Greer lo examinó detenidamente.

—Podría ser interesante —dijo después de reflexionar unos instantes.

—Sí, podría serlo —reconoció Moore antes de dirigirse al ayudante del subdirector de Operaciones—. Hábleme, Mike.

—Foley lo considera importante. Ed es uno de nuestros mejores oficiales de campo, al igual que su esposa. Quiere sacar a ese individuo y a su familia cuanto antes. Creo que en este caso debemos guiarnos por sus instintos, juez.

—¿Problemas?

—La cuestión es cómo llevar a cabo la misión. Normalmente lo dejaríamos en manos de nuestro personal de campo, a no ser que intentaran alguna locura, pero Ed y Mary son demasiado inteligentes para eso —dijo Bostock con un suspiro mientras contemplaba el valle del Potomac por los ventanales, que daban al parking de ejecutivos.

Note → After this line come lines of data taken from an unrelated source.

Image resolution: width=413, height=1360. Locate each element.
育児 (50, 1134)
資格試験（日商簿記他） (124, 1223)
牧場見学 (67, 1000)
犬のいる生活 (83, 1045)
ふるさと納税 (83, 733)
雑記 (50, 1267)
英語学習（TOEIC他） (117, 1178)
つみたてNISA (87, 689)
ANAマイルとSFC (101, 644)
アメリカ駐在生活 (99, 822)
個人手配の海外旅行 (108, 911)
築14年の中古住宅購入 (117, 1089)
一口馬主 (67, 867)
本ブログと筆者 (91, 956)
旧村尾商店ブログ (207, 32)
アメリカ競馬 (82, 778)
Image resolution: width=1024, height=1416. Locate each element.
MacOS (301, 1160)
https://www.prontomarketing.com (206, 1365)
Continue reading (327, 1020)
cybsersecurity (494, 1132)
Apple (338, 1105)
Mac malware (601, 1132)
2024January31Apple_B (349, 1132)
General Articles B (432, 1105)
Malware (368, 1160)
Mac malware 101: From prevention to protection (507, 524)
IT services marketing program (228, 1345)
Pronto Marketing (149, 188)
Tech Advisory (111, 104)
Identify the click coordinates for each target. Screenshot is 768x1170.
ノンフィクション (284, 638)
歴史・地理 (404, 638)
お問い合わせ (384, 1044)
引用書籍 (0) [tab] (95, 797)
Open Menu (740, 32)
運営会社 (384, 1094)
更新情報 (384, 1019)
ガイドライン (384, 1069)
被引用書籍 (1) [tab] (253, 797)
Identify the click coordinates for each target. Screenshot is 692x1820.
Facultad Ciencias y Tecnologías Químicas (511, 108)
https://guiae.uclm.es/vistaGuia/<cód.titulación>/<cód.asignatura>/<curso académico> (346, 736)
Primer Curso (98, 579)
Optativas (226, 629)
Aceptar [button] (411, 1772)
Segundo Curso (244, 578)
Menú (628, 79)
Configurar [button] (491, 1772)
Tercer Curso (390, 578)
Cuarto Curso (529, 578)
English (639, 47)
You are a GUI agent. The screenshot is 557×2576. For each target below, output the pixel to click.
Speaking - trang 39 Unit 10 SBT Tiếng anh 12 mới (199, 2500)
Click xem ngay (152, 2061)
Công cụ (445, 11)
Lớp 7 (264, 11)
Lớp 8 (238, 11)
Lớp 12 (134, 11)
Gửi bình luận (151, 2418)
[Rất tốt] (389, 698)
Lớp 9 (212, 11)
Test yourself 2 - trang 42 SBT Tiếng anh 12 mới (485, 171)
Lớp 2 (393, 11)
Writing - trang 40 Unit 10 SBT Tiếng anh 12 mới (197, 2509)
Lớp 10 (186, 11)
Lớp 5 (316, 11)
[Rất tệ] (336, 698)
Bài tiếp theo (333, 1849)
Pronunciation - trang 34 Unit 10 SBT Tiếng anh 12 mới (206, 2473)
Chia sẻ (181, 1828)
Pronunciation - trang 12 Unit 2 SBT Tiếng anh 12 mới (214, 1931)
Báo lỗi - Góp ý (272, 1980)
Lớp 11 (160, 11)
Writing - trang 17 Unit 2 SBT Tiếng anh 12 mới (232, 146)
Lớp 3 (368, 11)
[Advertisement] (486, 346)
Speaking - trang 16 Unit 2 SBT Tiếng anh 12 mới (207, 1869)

—Juez, Ed cree que ese individuo tiene información muy importante. No se lo podemos cuestionar. Es lógico suponer que Rabbit está muy introducido y quiere salir pitando del purgatorio. Incluir a su esposa y a su hija en el paquete es una complicación grave. Una vez más, debemos guiarnos por los instintos de nuestro personal en el campo. Sería interesante utilizar a ese individuo como agente para que nos facilitara información con regularidad, pero por alguna razón eso no es factible, o Ed considera que ya posee lo que necesitamos y queremos.

—¿Por qué no podrá decirnos algo más? —se preguntó Greer, con el despacho todavía en la mano.

—Es posible que tuviera prisa por entregarle este mensaje al correo, o que no quisiera confiar al sistema de envío información que la oposición podría utilizar para identificar a ese individuo. Para lo que ese sujeto conoce, Ed no ha querido confiar en los canales habituales de comunicación y eso, caballeros, es en sí mismo un mensaje.

—¿Entonces considera que debemos aprobar la petición? —preguntó Moore.

—No me parece que tengamos otra alternativa —señaló Bostock.

—De acuerdo, aprobada —declaró oficialmente el director de la CIA—. Comuníqueselo inmediatamente.

—Sí, señor —respondió Bostock antes de abandonar la sala.

—Bob va a cabrearse —comentó Greer con una carcajada.

—¿Qué puede ser tan importante para que Foley decida de pronto utilizar un atajo? —reflexionó Moore en voz alta.

—No nos queda más remedio que esperar para averiguarlo.

—Supongo, pero la paciencia no ha sido nunca mi fuerte.

—Bueno, plantéatelo como una oportunidad para adquirir esa virtud, Arthur.

—Estupendo.

Moore se puso en pie. Podía irse a casa y refunfuñar durante todo el día, como un crío en la víspera de Navidad, preguntándose qué aparecería bajo el árbol, en el supuesto de que ese año realmente hubiera Navidad.